## THINGS TO DO:
a) Using the text about the book When Least Is Best, answer these:
(i) At which university is Paul J. Nahin Professor Emeritus of Electrical Engineering?
(ii) Where does Mary Ann B. Freeman work, according to her quote?
(iii) From whose practical point of view does the introduction say the book was written?
b) Quote the text about the book When Least Is Best word for word, starting with "Princeton University Press" and going on through "wrong book. Sorry!".

BEGIN TEXT

About the Author

Paul J. Nahin is Professor Emeritus of Electrical Engineering at the University of New Hampshire. He is the author of many books, including the bestselling "An Imaginary Tale: The Story of the Square Root of Minus One", "Duelling Idiots and Other Probability Puzzlers", and "Dr. Euler's Fabulous Formula: Cures Many Mathematical Ills" (all Princeton).

From the Back Cover

"This is a delightful account of how the concepts of maxima, minima, and differentiation evolved with time. The level of mathematical sophistication is neither abstract nor superficial and it should appeal to a wide audience."--Ali H. Sayed, University of California, Los Angeles

"When Least Is Best is an illustrative historical walk through optimization problems as solved by mathematicians and scientists. Although many of us associate solving optimization with calculus, Paul J. Nahin shows here that many key problems were posed and solved long before calculus was developed."--Mary Ann B. Freeman, Math Team Development Manager, Mathworks

Excerpt. © Reprinted by permission. All rights reserved.

When Least Is Best

Princeton University Press

Chapter One

1.1 Introduction

This book has been written from the practical point of view of the engineer, and so you'll see few rigorous proofs on any of the pages that follow. As important as such proofs are in modern mathematics, I make no claims for rigor in this book (plausibility and/or direct computation are the themes here), and if absolute rigor is what you are after, well, you have the wrong book. Sorry!

END TEXT
BEGIN SOURCE INFORMATION

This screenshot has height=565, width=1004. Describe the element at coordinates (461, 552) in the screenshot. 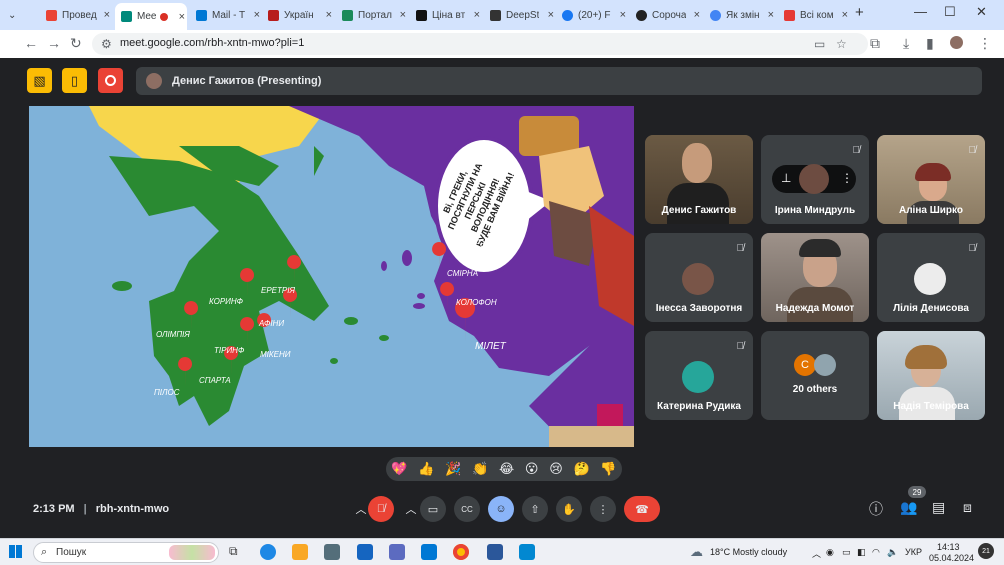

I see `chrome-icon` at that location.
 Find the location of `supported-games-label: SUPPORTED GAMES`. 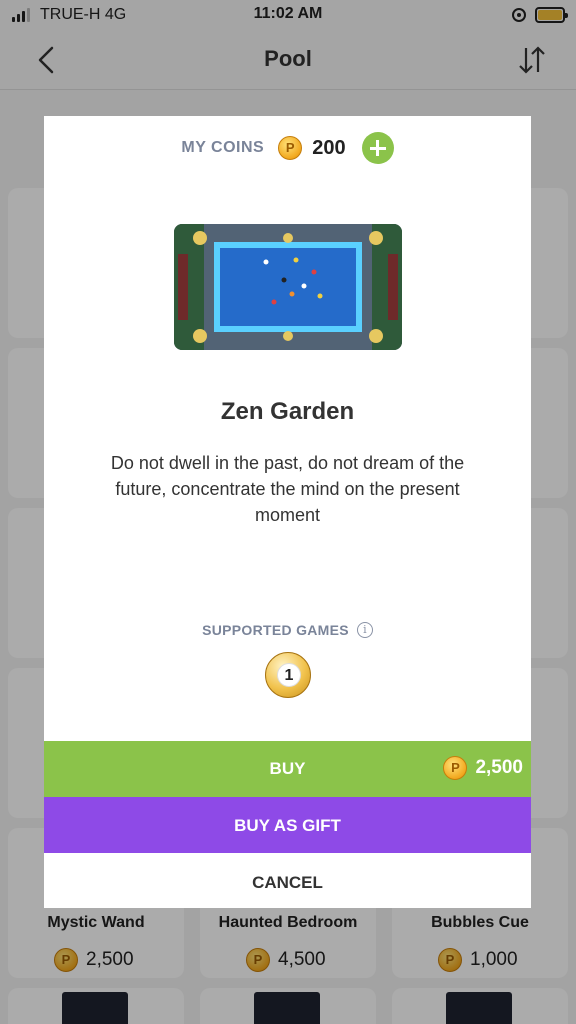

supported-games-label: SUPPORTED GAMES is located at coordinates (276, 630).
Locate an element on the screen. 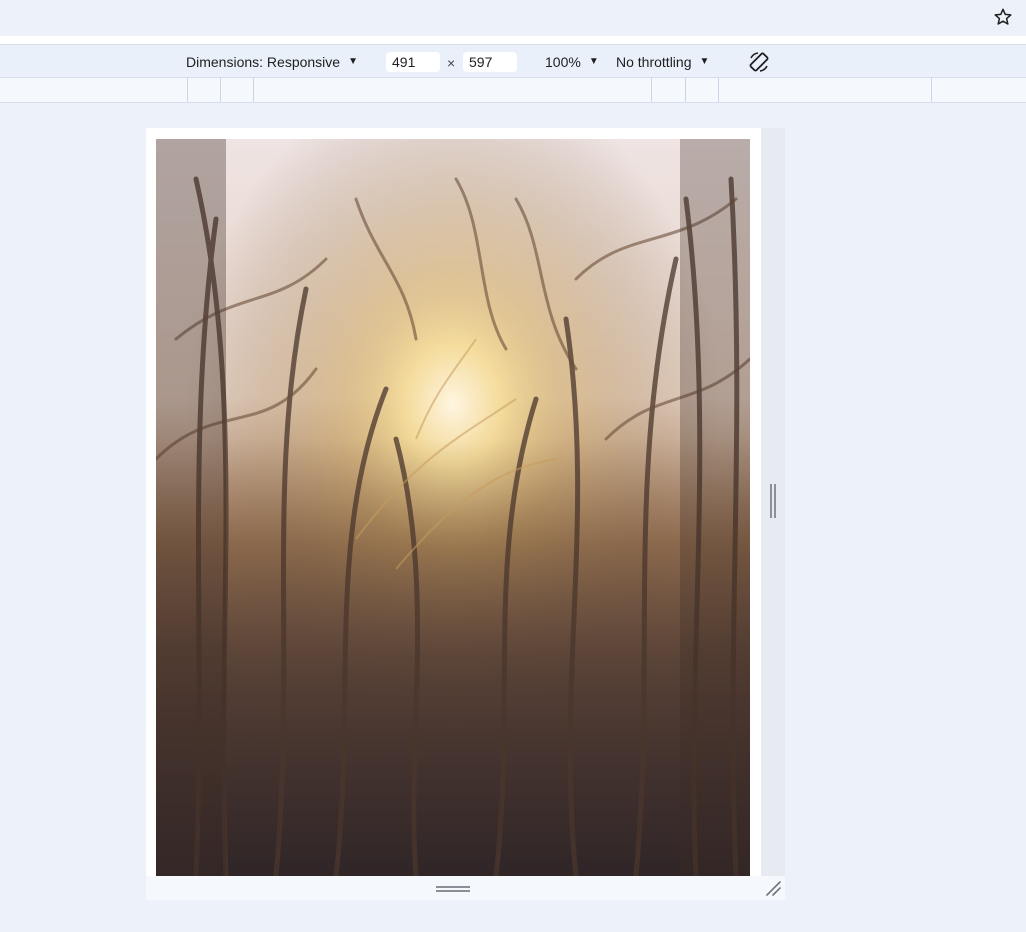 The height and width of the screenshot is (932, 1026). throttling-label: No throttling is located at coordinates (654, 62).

END SOURCE INFORMATION
BEGIN SOURCE INFORMATION

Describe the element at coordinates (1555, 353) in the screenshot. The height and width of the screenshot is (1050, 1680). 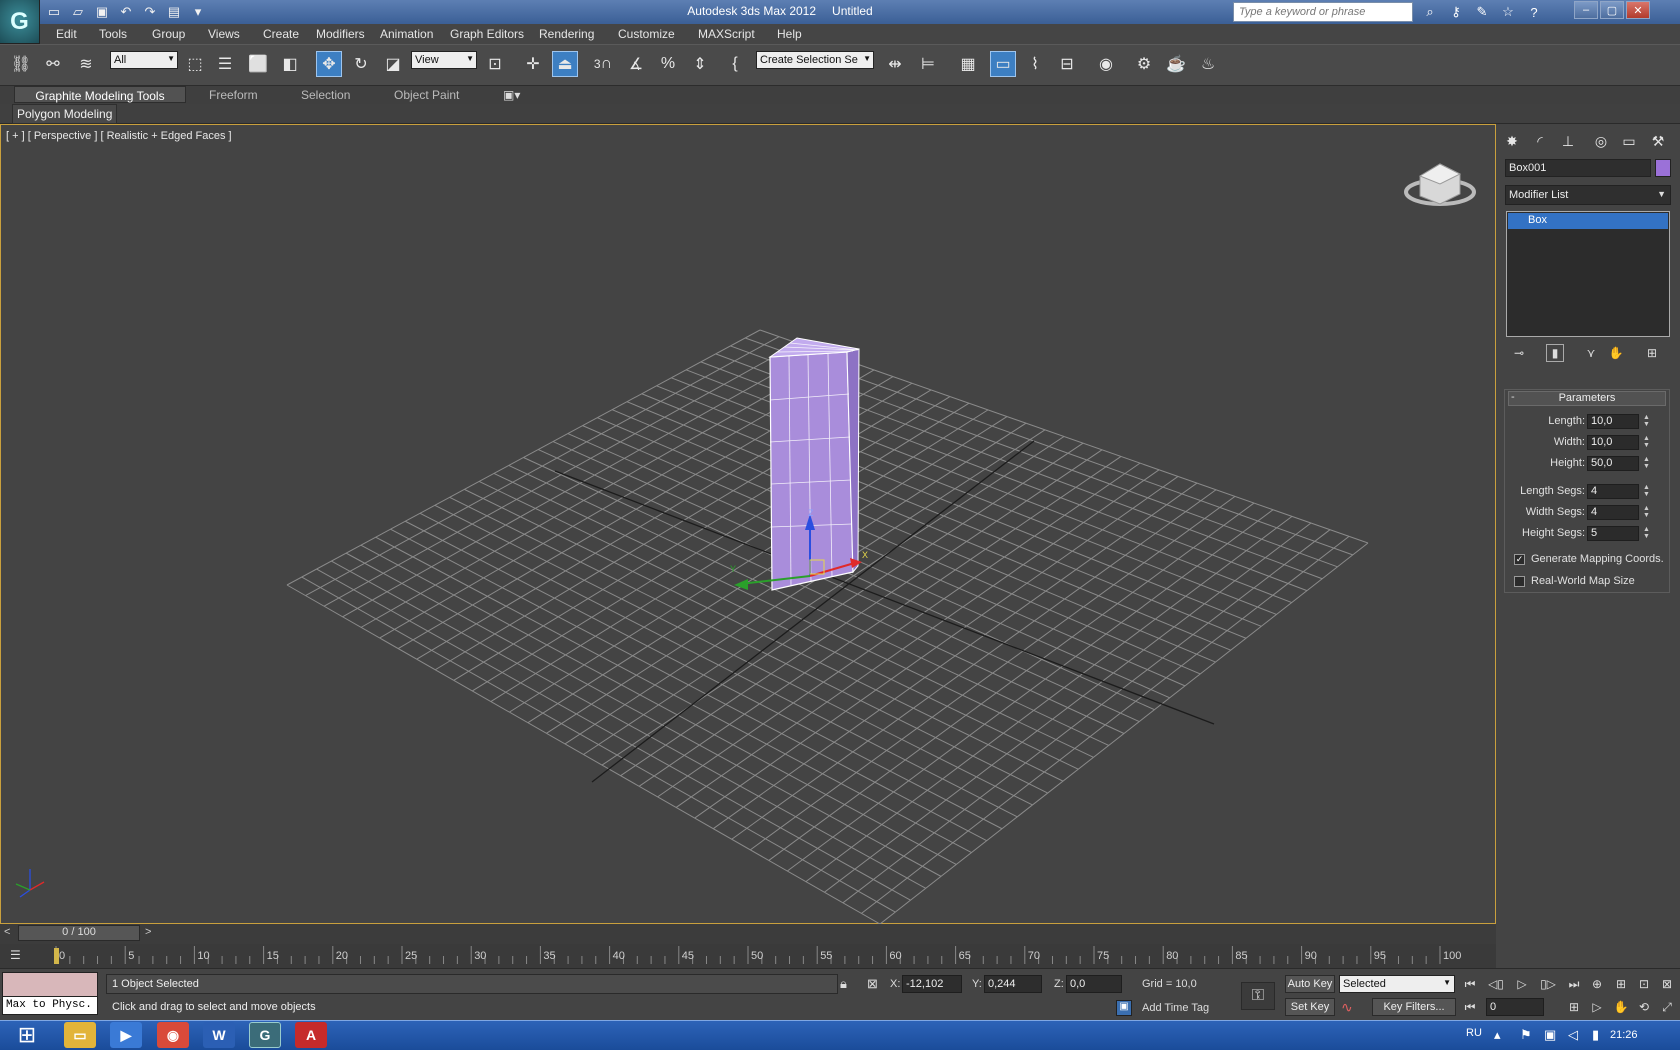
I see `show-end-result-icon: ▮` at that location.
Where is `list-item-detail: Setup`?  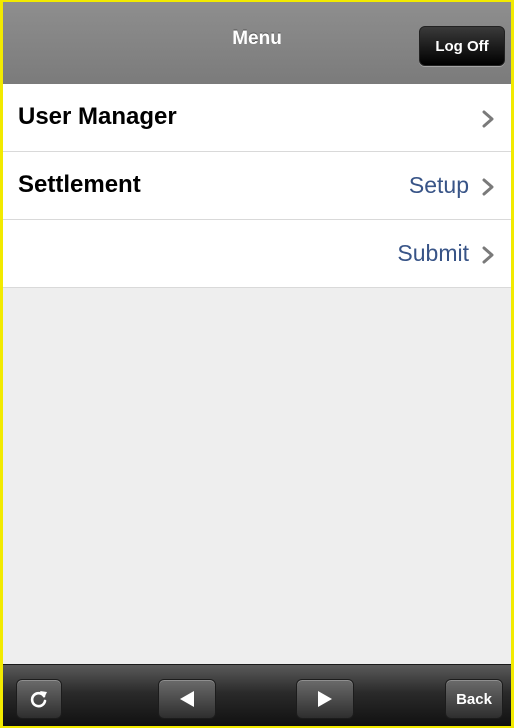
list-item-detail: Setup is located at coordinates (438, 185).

END SOURCE INFORMATION
BEGIN SOURCE INFORMATION

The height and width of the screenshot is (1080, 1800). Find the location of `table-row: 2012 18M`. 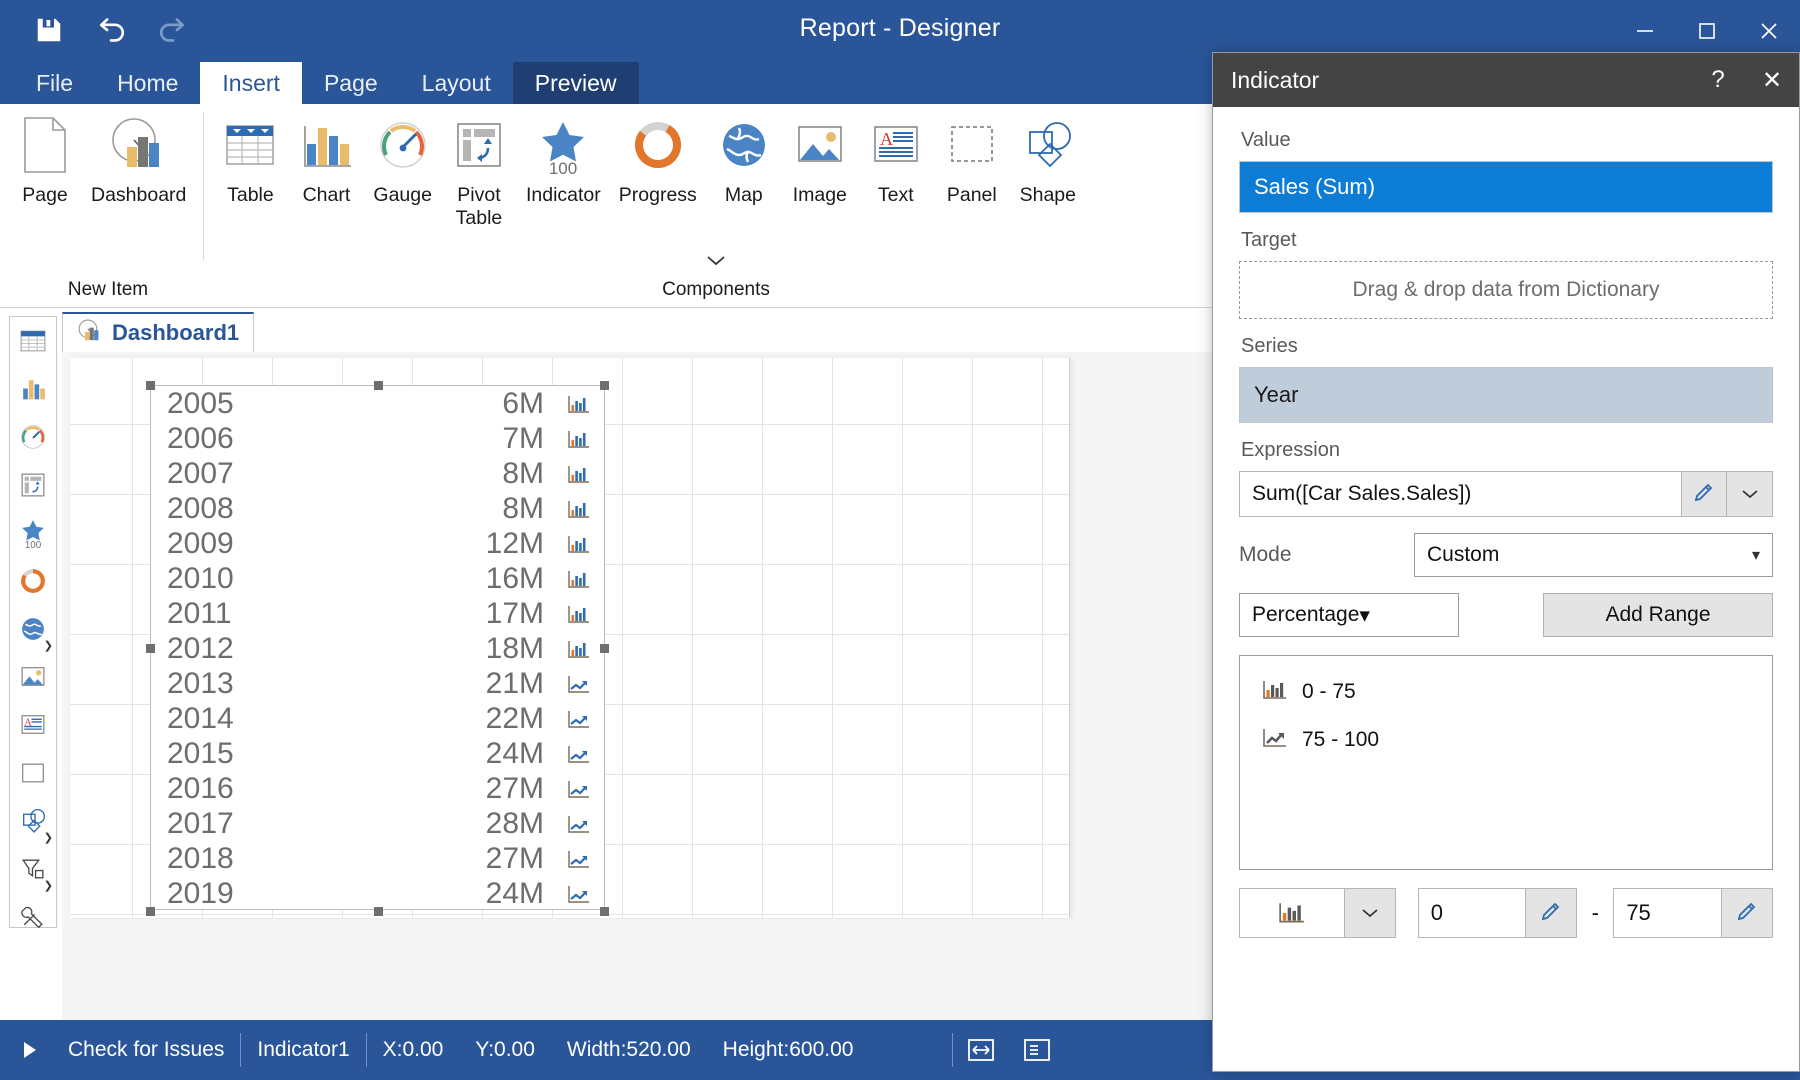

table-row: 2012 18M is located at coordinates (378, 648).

END SOURCE INFORMATION

## ANSWERS TO EACH TASK:
a)
(i) The University of New Hampshire
(ii) Mathworks
(iii) The engineer's

b)
Princeton University Press

Chapter One

1.1 Introduction

This book has been written from the practical point of view of the engineer, and so you'll see few rigorous proofs on any of the pages that follow. As important as such proofs are in modern mathematics, I make no claims for rigor in this book (plausibility and/or direct computation are the themes here), and if absolute rigor is what you are after, well, you have the wrong book. Sorry!